DCT

1:22-cv-01063

Trend Micro Inc v. Open Text Inc

Key Events

Complaint

I. Executive Summary and Procedural Information

Parties & Counsel:
- Plaintiff: Trend Micro Incorporated (California)
- Defendant: Open Text, Inc. (Delaware), Open Text Corp. (Ontario, Canada), Open Text Public Sector Solutions, Inc. (Virginia), and Webroot, Inc. (Delaware)
- Plaintiff’s Counsel: Paul Hastings LLP
Case Identification: 1:22-cv-01063, E.D. Va., 09/16/2022
Venue Allegations: Plaintiff alleges venue is proper in the Eastern District of Virginia because Defendant Open Text Public Sector Solutions, Inc. is incorporated in Virginia and maintains a regular and established place of business in Arlington. Venue over other defendants is based on allegations of maintaining regular and established places of business in the district, including through local offices and employees, and for the foreign Canadian entity, based on the provision that it may be sued in any judicial district.
Core Dispute: Plaintiff alleges that Defendants’ cybersecurity and data capture products infringe three patents related to machine-learning-based malware detection, malicious URL identification, and optical character recognition (OCR).
Technical Context: The case concerns cybersecurity technologies that use machine learning to identify threats, such as malware in files or malicious links in webpages, and data processing technology that uses OCR to extract text from images, which is critical in anti-spam and document management systems.
Key Procedural History: The complaint references Applicant arguments made during the prosecution of the '548 and '808 patents to distinguish prior art.

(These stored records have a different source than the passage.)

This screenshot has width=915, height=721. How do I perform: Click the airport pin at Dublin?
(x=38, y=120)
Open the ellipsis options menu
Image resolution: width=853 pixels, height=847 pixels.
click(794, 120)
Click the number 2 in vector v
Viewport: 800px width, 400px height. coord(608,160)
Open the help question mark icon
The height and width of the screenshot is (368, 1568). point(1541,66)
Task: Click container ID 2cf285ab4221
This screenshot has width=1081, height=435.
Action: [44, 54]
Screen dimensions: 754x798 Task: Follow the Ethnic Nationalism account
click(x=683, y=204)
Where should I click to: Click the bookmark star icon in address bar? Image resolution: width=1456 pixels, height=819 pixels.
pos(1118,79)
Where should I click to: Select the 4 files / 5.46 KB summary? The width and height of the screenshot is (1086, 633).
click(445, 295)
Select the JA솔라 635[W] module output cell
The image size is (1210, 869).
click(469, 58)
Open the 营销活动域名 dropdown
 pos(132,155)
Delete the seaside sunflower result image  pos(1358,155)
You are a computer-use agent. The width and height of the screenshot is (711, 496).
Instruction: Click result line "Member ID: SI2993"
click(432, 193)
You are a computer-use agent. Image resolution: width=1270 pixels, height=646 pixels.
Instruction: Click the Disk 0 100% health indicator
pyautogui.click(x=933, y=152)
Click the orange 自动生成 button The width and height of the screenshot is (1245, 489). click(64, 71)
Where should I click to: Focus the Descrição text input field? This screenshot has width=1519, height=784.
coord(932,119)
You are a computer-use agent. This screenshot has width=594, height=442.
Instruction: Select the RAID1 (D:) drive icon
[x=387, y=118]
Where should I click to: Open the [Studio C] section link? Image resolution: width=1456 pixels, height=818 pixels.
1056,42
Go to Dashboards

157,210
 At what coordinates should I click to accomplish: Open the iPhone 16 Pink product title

For the '548 patent, the Applicant emphasized the novelty of combining multiple feature sets into a single larger set to train one model for detecting different malware types. For the '808 patent, the Applicant distinguished its "adversarial" approach of searching an image for a specific term from prior art that first extracted all text and then analyzed it. These arguments may inform the court’s interpretation of the claim scope.

Case Timeline

Date	Event
2005-08-15	U.S. Patent No. 8,161,548 Priority Date
2006-12-04	U.S. Patent No. 8,045,808 Priority Date
2010-01-13	U.S. Patent No. 8,505,094 Priority Date
2011-10-25	U.S. Patent No. 8,045,808 Issued
2012-04-17	U.S. Patent No. 8,161,548 Issued
2013-08-06	U.S. Patent No. 8,505,094 Issued
2019-01-01	OpenText acquires Carbonite (parent company of Webroot) (approx. date based on Compl. ¶29)
2021-02-04	OpenText launches BrightCloud Cloud Service Intelligence (Compl. ¶30)
2022-09-16	Complaint Filing Date

II. Technology and Patent(s)-in-Suit Analysis

U.S. Patent No. 8,161,548 - "Malware Detection Using Pattern Classification"

Issued: April 17, 2012

The Invention Explained

Problem Addressed: Prior art malware detection techniques were unable to effectively handle new, "unknown" malware. Predefined pattern databases could only detect known threats, while rule-based or heuristic systems were difficult to maintain, time-consuming, and could not achieve both a high detection rate and a low false-positive rate (Compl. ¶¶33-34; ’548 Patent, col. 1:34-47).
The Patented Solution: The invention proposes a method for training a malware classifier using a machine learning algorithm. The method involves creating a single, combined "feature set" from features relevant to at least two different types of malware. This allows a single trained model to identify multiple malware types, which the patent asserts is more efficient and effective than conventional approaches that might require separate models for each malware type (Compl. ¶¶36-38; ’548 Patent, col. 5:42-51). The features include software characteristics, DLL and function names, and common alphanumeric strings associated with malware (’548 Patent, Abstract).
Technical Importance: This approach represented a shift toward using more sophisticated, consolidated machine learning models in cybersecurity, aiming to create more flexible and scalable defenses against a rapidly diversifying threat landscape (Compl. ¶35; ’548 Patent, col. 2:65-4:19).

Key Claims at a Glance

The complaint asserts at least Claim 1, an independent method claim (Compl. ¶78).
Essential elements of Claim 1 include:
- Determining classification labels for a first type of malware and a second type of malware.
- Creating a feature definition file that includes first features for the first malware type and second features for the second malware type.
- Combining the first and second features into "one feature set" in the feature definition file.
- The features include software characteristics, DLL names, function names, and alphanumeric strings.
- Executing a training application with the feature definition file and training data (including malware and benign software).
- Outputting a training model arranged to assist in identifying both types of malware.
The complaint does not explicitly reserve the right to assert dependent claims but makes general allegations of infringement of "one or more claims" (Compl. ¶76).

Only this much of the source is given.